### WHAT YOU ARE ASKED TO DO:
Look for the word "Celeron". Copy every line of the listing where it occurs.

### AVAILABLE RECORDS:
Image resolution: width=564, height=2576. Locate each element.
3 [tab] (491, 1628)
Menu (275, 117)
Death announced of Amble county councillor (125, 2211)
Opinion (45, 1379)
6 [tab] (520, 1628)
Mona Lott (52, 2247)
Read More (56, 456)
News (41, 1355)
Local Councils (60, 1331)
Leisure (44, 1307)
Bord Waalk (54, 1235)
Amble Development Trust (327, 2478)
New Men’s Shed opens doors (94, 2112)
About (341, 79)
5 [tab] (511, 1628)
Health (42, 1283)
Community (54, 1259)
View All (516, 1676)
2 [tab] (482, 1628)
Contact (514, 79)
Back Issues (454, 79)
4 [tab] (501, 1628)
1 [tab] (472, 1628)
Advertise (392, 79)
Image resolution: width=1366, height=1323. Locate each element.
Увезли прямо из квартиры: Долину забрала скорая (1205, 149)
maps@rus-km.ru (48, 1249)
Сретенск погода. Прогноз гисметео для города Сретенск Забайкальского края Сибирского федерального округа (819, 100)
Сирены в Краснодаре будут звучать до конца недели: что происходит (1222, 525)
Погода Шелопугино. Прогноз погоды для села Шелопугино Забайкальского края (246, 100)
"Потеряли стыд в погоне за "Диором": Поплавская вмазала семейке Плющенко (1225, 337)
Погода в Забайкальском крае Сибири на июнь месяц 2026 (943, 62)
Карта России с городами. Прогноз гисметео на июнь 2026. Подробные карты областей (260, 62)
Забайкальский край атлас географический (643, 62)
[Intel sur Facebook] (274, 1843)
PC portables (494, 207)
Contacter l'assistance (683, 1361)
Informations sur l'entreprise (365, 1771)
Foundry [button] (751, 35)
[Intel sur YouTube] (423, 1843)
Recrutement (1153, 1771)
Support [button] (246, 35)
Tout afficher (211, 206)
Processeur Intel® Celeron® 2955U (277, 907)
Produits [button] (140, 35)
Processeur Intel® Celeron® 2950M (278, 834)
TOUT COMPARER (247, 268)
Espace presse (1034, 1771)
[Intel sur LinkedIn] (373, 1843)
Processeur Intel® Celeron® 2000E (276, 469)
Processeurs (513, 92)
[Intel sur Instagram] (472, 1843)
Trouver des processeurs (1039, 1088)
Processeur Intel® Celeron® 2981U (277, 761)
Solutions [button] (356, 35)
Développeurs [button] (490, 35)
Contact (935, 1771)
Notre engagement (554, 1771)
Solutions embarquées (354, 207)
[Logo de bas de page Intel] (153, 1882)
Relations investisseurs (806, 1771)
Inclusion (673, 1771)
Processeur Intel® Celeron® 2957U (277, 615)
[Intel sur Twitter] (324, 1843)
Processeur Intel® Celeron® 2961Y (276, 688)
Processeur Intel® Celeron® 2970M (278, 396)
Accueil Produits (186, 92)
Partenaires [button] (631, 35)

### EXERCISE RESULT:
Processeur Intel® Celeron® 2955U (277, 907)
Processeur Intel® Celeron® 2950M (278, 834)
Processeur Intel® Celeron® 2000E (276, 469)
Processeur Intel® Celeron® 2981U (277, 761)
Processeur Intel® Celeron® 2957U (277, 615)
Processeur Intel® Celeron® 2961Y (276, 688)
Processeur Intel® Celeron® 2970M (278, 396)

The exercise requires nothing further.